Alleon, Julien et al. (2020), Data from: Pushing Raman spectroscopy over the edge: purported signatures of organic molecules in fossil animals are instrumental artefacts, Dryad, Dataset, https://doi.org/10.5061/dryad.280gb5mp0

Abstract

Widespread preservation of fossilized biomolecules in many fossil animals has recently been reported in six studies, based on Raman microspectroscopy. Here, we show that the putative Raman signatures of organic compounds in these fossils are actually instrumental artefacts resulting from intense background luminescence. Raman spectroscopy is based on the detection of photons scattered inelastically by matter upon its interaction with a laser beam.
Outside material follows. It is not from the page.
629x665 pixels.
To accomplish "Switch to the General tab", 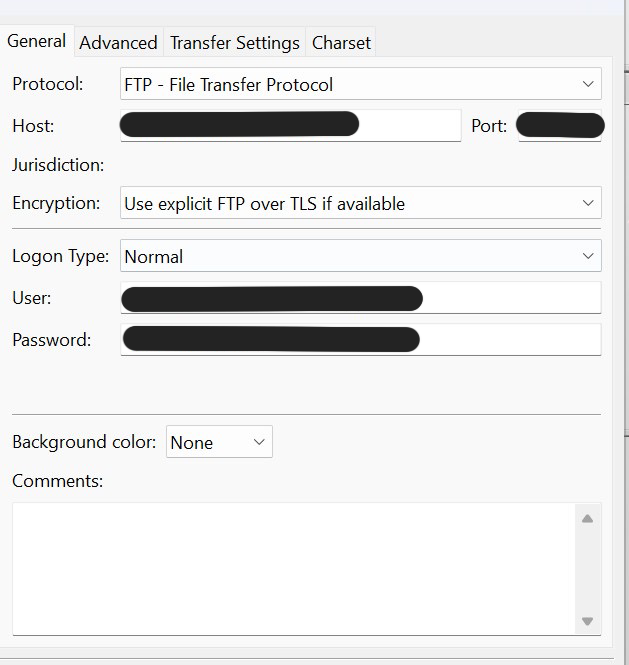I will tap(36, 41).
For many natural materials, this interaction also generates a luminescence signal that is often orders of magnitude more intense than the light produced by Raman scattering. Such luminescence, coupled with the transmission properties of the spectrometer, induced quasi-periodic ripples in the measured spectra that have been incorrectly interpreted as Raman signatures of organic molecules. Although several analytical strategies have been developed to overcome this common issue, Raman microspectroscopy as used in the studies questioned here cannot be used to identify fossil biomolecules.

Methods

Origin of the spectra used in this study

In Figure 1 of our manuscript, we reused already published baseline-subtracted spectra provided along the original publications by Wiemann et al. (2018a) and McCoy et al. (2020). Specifically, we used the spectrum collected from the eggshell of the extant flightless bird Rhea americana (Wiemann et al., 2018a), and the spectrum collected from the fossil crustacean Acanthotelson stimpsoni specimen YPM52348 from the Carboniferous (ca. 307 Ma) Mazon Creek Lagerstätte, USA (McCoy et al., 2020).

The transmission spectrum of the 532 nm RazorEdge® ultrasteep long-pass edge filter (Semrock) analyzed in Figure 2 is available online on the manufacturer’s website. URL: https://www.semrock.com/FilterDetails.aspx?id=LP03-532RE-25.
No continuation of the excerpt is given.